Open Your Eyes est un projet qui a commencé en mars 2003. Deux artistes YZ et Missill — deux filles précisons le — sont à l’origine de ce concept. À l’aide d’un grand pochoir, les deux comparses ont peint 30 têtes sur les murs et les armoires électriques de Paris. Le résultat peut se lire dans la rue mais aussi sur une carte de Paris. Les 30 spots, quand ils sont reliés, redessinnent la tête que l’on trouve dans la rue. L’aventure parisienne est aujourd’hui terminée mais YZ (prononcé eyes) poursuit son action désormais à travers le monde. Que se soit avec de la peinture, sur une façade, ou avec un sticker, sur un poteau, l’idée de s’ouvrir sur le monde reste présente dans sa démarche.
Pierre-Évariste Douaire. La tête que tu réalises en pochoir a-t-elle un nom ?
YZ. L’image en elle-même n’a pas de nom, cela permet à chacun de se l’approprier. Par contre le projet, dans sa globalité, s’appelle Open Your Eyes.
Vous êtes deux pour ce projet ?
Avec Missill, on a initié le projet ensemble : il découlait des différents travaux que l’on avait fait toutes les deux auparavant.

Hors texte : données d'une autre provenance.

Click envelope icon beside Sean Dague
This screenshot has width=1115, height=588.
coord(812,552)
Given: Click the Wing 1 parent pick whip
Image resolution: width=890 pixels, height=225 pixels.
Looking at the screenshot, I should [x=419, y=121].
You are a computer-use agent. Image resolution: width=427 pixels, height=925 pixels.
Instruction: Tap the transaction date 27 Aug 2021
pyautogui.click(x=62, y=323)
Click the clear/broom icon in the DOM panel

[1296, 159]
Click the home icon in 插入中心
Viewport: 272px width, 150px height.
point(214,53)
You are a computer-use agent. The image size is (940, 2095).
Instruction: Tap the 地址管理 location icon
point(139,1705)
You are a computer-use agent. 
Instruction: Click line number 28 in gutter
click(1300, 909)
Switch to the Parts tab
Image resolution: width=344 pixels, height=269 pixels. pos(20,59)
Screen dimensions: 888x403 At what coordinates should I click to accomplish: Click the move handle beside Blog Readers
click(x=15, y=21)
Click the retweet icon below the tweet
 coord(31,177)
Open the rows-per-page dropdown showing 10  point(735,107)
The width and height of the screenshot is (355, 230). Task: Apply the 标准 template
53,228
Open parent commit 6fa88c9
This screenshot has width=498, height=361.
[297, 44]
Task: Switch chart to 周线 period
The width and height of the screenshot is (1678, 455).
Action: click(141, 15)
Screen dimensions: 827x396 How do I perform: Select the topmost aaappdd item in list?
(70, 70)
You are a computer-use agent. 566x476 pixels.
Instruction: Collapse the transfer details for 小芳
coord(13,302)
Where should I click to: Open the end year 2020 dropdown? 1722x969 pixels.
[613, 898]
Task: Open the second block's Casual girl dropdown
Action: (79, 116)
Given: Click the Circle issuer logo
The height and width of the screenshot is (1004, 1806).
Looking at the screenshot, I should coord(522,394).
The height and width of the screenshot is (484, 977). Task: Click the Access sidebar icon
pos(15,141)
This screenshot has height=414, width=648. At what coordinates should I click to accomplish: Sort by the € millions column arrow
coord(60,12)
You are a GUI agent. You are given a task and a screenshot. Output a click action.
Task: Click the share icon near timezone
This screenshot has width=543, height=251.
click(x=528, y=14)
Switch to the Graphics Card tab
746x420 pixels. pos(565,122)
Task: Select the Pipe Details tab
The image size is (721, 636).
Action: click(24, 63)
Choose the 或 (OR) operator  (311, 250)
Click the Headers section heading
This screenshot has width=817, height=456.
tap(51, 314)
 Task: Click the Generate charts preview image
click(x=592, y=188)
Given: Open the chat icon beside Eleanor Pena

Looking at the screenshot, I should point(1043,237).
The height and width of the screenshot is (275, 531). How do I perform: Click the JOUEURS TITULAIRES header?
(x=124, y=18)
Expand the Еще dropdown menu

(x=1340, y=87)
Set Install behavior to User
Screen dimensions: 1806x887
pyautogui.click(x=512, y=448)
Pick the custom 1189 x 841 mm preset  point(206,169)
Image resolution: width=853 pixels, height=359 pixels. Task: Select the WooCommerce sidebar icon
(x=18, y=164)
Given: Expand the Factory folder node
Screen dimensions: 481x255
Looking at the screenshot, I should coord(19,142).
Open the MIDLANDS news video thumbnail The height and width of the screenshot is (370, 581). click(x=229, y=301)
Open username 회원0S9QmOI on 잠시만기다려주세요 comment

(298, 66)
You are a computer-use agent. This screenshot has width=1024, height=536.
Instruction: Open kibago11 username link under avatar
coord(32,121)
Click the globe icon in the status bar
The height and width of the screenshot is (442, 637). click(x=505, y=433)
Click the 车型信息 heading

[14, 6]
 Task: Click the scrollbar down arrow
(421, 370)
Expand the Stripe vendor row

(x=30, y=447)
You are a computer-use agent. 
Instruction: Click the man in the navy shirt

Quand cela a-t-il commencé ?
Le visuel a été tiré d’une série de six têtes réalisée il y a quelques années. Je l’utilisais pour des soirées organisées par l’association BMC. Je la mettais en scène avec l’aide d’un “ingé-light”. Je travaillais aussi pas mal, dans le cadre de ces soirées, avec Missill. La taille était déjà celle des pochoirs actuels. On a bossé pendant deux ans ensemble, sur des murs, de la musique et d’autres projets.
Et ensuite vous avez eu envie de faire autre chose.
On a commencé le projet Open Your Eyes après avoir mis en commun des projets que l’on voulait faire. L’idée initiale était de mettre un visuel, un logo, que l’on avait déjà, sur le plan de Paris. On voulait faire un pochoir du logo sur la carte de Paris. En reliant tous les points du visage on retrouvait le pochoir du début. Après je ne sais plus comment tout cela s’est combiné, mais on s’est arrêté sur le visuel d’Open Your Eyes, car il était simple à faire et très efficace.
Quand êtes-vous passez à l’acte ?
Le déclenchement de la réalisation a été le début des bombardements en Irak. À l’époque j’étais sur une “prod” américaine pour de la vidéo, et je me suis retrouvée confrontée à des personnes pro-Bush, pro-guerre, cela a duré quatre mois… J’ai eu alors le besoin de m’exprimer — d’autant plus que ce travail, en lui-même, me confinait. C’était pour nous comme un droit de réponse. On a commencé en mars 2003, lors d’un temps libre, pendant dix jours. Nous sommes parties dans la rue à fond, très motivées. Mais les conditions de travail étaient assez difficiles, à cause de l’omniprésence des flics dans la rue.
Comment a évolué votre projet une fois dans la rue ?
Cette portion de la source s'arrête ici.